A further problem we must face up to is that any really effective control of cross border traffic to eliminate terrorist movement and resupply would bring cross border traffic and trade to a virtual halt. I doubt if this would be acceptable politically and I believe the terrorists would redirect their supply system into the ship-borne container traffic, and this would present us with yet another major problem.

In February 1980, I. M. Burns of the Northern Ireland Office noted 'this offence would of course be impossible to enforce completely in dangerous border areas' and that 'enforcement of this law on residents of the Irish Republic would be difficult.' He nevertheless recommended going ahead with the law if it could be quietly included within a larger bill.

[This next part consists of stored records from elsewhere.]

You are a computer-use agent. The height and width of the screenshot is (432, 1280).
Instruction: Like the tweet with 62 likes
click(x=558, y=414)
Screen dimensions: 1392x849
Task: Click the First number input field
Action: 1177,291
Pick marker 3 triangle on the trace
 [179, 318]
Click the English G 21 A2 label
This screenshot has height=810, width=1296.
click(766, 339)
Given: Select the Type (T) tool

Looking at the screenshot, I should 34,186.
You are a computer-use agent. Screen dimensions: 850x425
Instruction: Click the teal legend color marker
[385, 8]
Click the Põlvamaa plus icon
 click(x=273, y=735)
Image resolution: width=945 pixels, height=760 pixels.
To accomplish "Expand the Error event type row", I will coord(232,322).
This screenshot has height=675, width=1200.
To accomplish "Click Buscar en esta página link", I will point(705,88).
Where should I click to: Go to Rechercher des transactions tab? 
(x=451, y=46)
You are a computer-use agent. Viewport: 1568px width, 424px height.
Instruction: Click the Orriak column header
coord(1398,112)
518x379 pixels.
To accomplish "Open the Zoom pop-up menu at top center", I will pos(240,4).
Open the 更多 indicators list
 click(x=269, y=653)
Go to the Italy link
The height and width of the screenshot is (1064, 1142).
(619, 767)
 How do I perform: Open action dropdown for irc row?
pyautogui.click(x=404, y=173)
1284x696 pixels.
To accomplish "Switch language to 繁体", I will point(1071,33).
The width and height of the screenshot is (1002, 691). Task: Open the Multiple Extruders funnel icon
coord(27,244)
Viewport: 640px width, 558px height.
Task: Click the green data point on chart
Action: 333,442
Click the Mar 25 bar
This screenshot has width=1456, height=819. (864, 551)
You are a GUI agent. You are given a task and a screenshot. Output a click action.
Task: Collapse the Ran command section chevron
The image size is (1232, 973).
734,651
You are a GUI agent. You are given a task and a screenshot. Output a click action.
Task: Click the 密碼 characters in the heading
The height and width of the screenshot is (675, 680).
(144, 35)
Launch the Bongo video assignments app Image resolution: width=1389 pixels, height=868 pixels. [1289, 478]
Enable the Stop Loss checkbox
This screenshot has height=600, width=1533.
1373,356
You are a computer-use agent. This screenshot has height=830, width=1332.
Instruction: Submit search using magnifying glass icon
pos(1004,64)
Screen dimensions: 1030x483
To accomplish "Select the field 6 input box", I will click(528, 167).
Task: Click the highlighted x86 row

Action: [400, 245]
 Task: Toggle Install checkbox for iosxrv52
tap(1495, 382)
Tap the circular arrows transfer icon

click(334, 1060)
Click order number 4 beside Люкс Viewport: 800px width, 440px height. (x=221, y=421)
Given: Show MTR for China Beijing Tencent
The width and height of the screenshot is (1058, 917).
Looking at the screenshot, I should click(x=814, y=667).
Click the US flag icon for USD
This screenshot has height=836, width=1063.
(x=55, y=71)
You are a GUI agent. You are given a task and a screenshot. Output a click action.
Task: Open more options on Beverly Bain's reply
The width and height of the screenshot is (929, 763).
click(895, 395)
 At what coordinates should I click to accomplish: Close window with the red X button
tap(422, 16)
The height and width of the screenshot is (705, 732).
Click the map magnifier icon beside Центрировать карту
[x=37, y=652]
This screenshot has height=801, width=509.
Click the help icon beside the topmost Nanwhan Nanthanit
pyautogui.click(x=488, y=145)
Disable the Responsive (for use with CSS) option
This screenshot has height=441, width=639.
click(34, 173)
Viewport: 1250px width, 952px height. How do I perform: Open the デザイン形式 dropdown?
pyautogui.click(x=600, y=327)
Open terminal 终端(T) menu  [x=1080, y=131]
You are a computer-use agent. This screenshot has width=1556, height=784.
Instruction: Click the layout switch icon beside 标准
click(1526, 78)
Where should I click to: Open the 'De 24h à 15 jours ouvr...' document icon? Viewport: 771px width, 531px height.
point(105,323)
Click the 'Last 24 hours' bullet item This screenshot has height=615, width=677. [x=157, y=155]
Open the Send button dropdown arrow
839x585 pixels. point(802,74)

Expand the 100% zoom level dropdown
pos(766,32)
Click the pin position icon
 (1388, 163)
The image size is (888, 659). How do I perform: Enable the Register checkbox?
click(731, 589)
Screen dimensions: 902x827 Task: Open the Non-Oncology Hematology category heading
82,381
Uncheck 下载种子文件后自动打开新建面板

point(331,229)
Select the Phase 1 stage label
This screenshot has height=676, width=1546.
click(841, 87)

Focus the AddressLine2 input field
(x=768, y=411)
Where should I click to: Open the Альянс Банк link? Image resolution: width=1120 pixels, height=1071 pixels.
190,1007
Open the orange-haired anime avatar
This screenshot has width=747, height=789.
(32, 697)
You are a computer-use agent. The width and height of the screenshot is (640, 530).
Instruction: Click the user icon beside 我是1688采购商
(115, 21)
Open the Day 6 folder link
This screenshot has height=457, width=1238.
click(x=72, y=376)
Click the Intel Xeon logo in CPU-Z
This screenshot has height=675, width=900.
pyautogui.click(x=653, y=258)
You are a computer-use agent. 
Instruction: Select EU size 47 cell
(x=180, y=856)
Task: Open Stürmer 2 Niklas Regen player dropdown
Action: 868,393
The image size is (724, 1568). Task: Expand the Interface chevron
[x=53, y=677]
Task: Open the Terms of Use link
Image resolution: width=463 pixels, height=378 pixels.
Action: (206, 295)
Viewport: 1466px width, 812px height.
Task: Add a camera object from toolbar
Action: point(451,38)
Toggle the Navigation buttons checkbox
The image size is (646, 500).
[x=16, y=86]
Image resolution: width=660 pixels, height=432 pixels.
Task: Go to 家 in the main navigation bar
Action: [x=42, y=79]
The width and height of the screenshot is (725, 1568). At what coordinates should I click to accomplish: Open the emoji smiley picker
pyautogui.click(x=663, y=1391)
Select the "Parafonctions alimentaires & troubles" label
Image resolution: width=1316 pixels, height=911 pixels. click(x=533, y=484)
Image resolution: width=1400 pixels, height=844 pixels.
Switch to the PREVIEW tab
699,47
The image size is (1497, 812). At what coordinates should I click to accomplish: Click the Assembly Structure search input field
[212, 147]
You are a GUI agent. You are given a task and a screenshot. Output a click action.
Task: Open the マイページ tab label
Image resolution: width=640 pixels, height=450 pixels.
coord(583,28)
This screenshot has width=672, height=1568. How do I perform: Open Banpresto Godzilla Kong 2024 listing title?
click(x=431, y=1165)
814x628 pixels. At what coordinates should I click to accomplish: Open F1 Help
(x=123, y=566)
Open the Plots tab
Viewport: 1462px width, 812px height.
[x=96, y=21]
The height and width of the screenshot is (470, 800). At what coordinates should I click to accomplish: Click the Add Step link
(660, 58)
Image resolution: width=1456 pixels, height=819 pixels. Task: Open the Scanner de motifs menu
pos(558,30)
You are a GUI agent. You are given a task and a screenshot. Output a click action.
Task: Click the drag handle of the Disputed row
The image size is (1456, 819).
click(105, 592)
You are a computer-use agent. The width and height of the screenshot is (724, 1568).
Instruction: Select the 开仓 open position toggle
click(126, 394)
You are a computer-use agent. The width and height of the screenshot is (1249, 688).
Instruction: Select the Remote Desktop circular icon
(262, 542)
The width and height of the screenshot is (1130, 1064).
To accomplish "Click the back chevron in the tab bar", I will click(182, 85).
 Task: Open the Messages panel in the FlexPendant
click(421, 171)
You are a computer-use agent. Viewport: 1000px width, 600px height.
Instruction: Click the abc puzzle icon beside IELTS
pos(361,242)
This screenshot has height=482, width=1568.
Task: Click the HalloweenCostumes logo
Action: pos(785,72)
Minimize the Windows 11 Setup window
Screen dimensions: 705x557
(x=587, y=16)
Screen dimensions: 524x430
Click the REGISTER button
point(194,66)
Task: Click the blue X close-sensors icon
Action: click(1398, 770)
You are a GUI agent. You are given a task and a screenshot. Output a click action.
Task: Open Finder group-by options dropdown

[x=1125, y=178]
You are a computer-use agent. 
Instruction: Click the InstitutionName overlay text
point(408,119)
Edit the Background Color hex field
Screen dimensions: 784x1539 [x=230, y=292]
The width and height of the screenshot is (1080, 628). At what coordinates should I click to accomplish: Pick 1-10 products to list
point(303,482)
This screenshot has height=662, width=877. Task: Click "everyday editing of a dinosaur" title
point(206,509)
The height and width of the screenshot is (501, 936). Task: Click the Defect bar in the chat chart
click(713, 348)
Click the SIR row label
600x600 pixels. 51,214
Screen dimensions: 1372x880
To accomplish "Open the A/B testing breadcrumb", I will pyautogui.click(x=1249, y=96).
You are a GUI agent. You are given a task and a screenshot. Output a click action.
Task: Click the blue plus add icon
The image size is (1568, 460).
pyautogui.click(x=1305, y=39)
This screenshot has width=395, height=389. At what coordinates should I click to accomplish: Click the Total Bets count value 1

The law would have required ancillary offences such as 'permitting one's land to be used for illegal border crossings' and constructing 'alternative crossing points with the intention of their being used to facilitate illegal crossings'.

At the same time, and rather in tension with this, exemptions would have been required for 'those who own land straddling the border' and 'people working on such land.'

Echoing more recent comments by the PSNI, the RUC were rather less sanguine than the Army about the benefits of border closures. A police assessment stated:

..in areas where the population is totally RC closures tend to be regarded as a form of collective punishment and/or imposed politics which should be resisted.

Our past experience of obstructing Border roads indicated that the efficacy of the security purpose was considerably eroded and discredited. The 'blowing up' operations set off a chain of determined emotional protest along many points of the Border. Most of it, but not all, was orchestrated. There were numerous in-situ defiance demonstrations, including the use of heavy machinery to remove obstacles or fill in craters. Many impassables were quickly circumvented or rendered passable again. While this was happening the Security Forces were faced with protesters milling round both sides of the Border, giving the incidents a delicate international dimension. Resolute preventive action in the face of such determined confrontation had obvious ingredients of counter-productivity. In addition there was the danger of exposure to sniper fire.

A remark by A.E. Huckle in July 1979 suggested that the reaction of moderate nationalists was not necessarily the one anticipated by General Glover:

The SDLP and others can hardly attack us with justification on the principle of making their illegal traffic more difficult, but they can do so on the method.

Clearly, conditions today are very different from the height of the Troubles. That might, however, actually make imposing a hard border in some ways more difficult.

It is clear from the above, that much resistance to the border during the Troubles took the form of non-violent direct action, from simply crossing illegally to building routes and removing obstacles, and it wasn't only republicans involved in it. A more peaceful environment might actually facilitate such activity, and attempting to criminalise it would risk a major backward step in the relationship between the PSNI and border communities.

When they have acknowledged these realities, British Ministers have tended to advocate either toleration of small scale smuggling, or what amounts to the same thing, a customs exemption for small businesses.

This is arguably an attempt to bat the problem back to the EU, which will not want to accept an unpoliced customs frontier for the single market, not least because selective enforcement might actually advantage organised smugglers.

The practicalities may yet bring the debate back to a sea border. In that context, it is worth noting that the Brexiteers who have set their face against a customs frontier between Britain and Northern Ireland, don't necessarily feel the same way about one between Ireland and the rest of the EU.

That may be their next gambit, although there is no sign so far of any crack in EU solidarity that would facilitate it.